Après un passage à la classe préparatoire du _Petit Collège_j’entrai aux beaux-arts de Saint-Étienne. Le triple paradoxe: école + beau +arts… Au bout de cinq années je décidai de ne pas passer mon DNSAP estimant que, comme avec les parents, il valait mieux quitter ses études que de les achever. Étudiant je suivis les cours de soir de la Comédie et fit serveur le midi dans un café où je rencontrai des metteurs en scènes et des auteurs. Commença une collaboration avec ce milieu comme scénographe, comédien et même une fois metteur en scène. Je retins de cet art la notion de justesse. Ma dernière année aux Beaux-Arts fut celle de la rencontre avec Shichio Minato qui m’enseigna la gravure. Assez brouillon et habitué de longues peurs et réflexions avant d’exécuter rapidement un travail il m’emmena vers un monde d’exigence et d’artisanat, d’outils et de concentration sur chaque étape de création car même la plus ingrate et anodine ressortira inexorablement dans le résultat. Utile.

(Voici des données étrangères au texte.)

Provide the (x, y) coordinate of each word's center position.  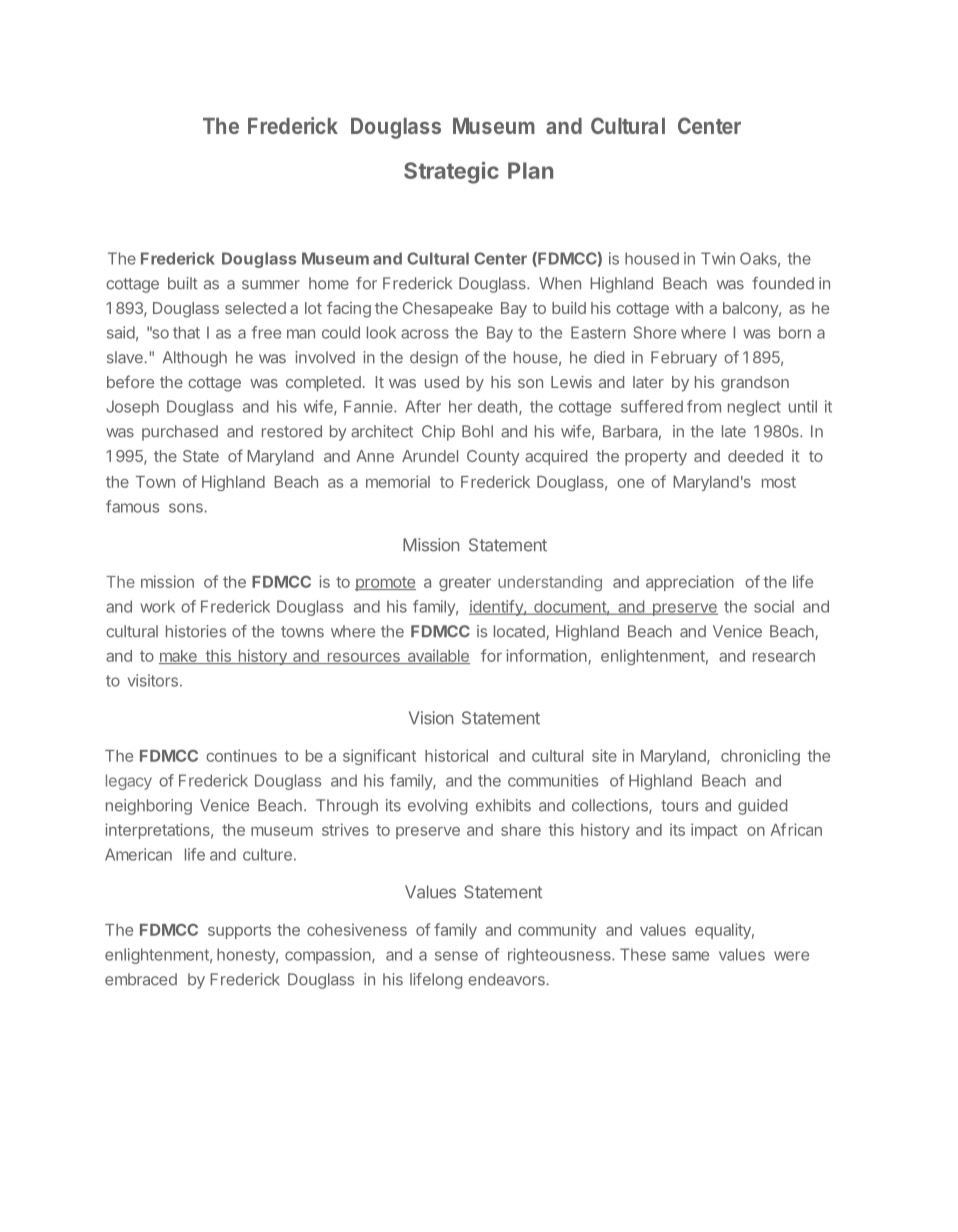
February (684, 359)
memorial (398, 481)
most (779, 482)
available (437, 656)
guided (762, 807)
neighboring (149, 807)
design (434, 359)
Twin (718, 258)
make (178, 657)
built (183, 283)
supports (239, 931)
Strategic (451, 173)
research (784, 656)
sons (187, 508)
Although (195, 359)
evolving (437, 807)
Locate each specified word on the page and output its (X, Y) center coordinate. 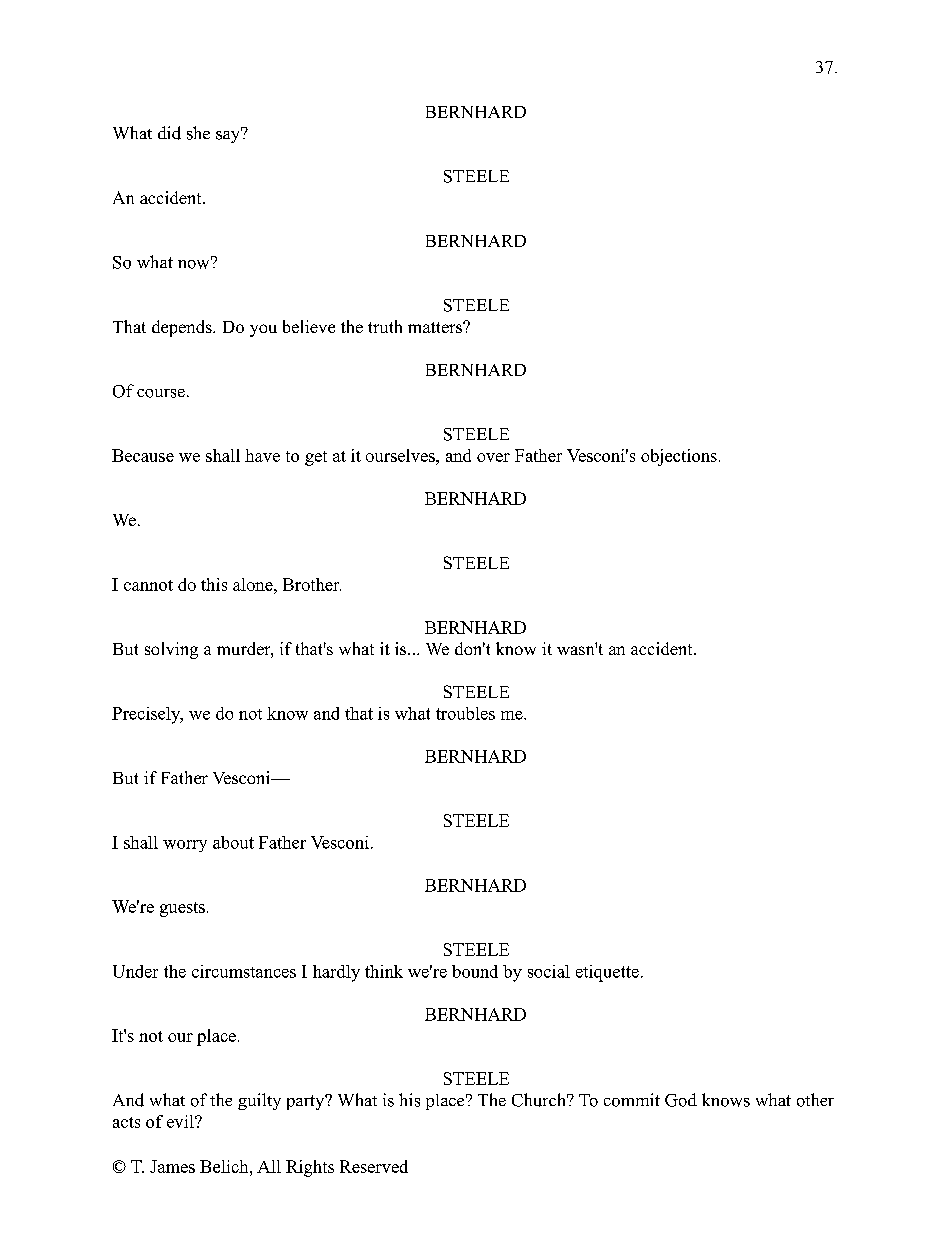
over (493, 457)
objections (679, 457)
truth (385, 326)
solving (171, 650)
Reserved (374, 1166)
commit (632, 1100)
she (198, 133)
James (172, 1166)
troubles (465, 713)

Une fois l’école quittée je commençai à apprendre le piano. Formidable école de la mémoire du geste, complément magique de mes expériences de l’interprétation et confirmation du fait que je ne peux suivre un texte ou une partition sans m’en échapper, volant des éléments de-ci de-là, aimant plus passer du temps à jouer avec le corps de l’instrument qu’à reproduire la pensée d’un autre. Demi-Beethoven vous dis-je! J’ai compris qu’à certains endroits il me fallait cultiver mon ignorance. Excitant.
Depuis je continue et même maintenant je commence à _produire_ mon travail personnel sans mettre de côté ni l’observation ni l’intuition.